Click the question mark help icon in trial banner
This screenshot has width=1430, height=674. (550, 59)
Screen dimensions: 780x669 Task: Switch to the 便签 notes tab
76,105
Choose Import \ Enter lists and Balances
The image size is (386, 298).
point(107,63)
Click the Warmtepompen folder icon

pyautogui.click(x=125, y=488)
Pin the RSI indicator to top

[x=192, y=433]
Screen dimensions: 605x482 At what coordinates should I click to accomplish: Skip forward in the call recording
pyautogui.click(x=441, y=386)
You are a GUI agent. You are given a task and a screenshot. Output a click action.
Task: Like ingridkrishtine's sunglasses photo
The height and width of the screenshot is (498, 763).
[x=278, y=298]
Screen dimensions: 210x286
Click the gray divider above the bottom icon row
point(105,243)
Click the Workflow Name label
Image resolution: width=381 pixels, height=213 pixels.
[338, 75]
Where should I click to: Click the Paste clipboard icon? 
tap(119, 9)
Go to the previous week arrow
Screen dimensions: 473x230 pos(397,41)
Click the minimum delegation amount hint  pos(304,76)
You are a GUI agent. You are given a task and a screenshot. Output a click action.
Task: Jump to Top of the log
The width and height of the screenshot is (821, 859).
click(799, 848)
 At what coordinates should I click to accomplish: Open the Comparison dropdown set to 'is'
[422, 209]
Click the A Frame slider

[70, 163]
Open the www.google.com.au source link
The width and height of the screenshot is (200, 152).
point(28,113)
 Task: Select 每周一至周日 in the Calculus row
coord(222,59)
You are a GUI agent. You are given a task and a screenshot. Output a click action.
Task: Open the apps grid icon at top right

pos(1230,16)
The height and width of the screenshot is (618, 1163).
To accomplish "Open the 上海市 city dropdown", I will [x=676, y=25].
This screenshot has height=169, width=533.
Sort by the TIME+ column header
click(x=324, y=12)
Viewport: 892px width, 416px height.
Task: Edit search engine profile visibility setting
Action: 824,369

◆ ◆ ◆ ◆ ◆ ◆ ◆

What you are asked to do: Starting at the line that contains "This screenshot has height=169, width=533.", return every line through the last one above, exactly as written.

Solution to the problem:
This screenshot has height=169, width=533.
Sort by the TIME+ column header
click(x=324, y=12)
Viewport: 892px width, 416px height.
Task: Edit search engine profile visibility setting
Action: 824,369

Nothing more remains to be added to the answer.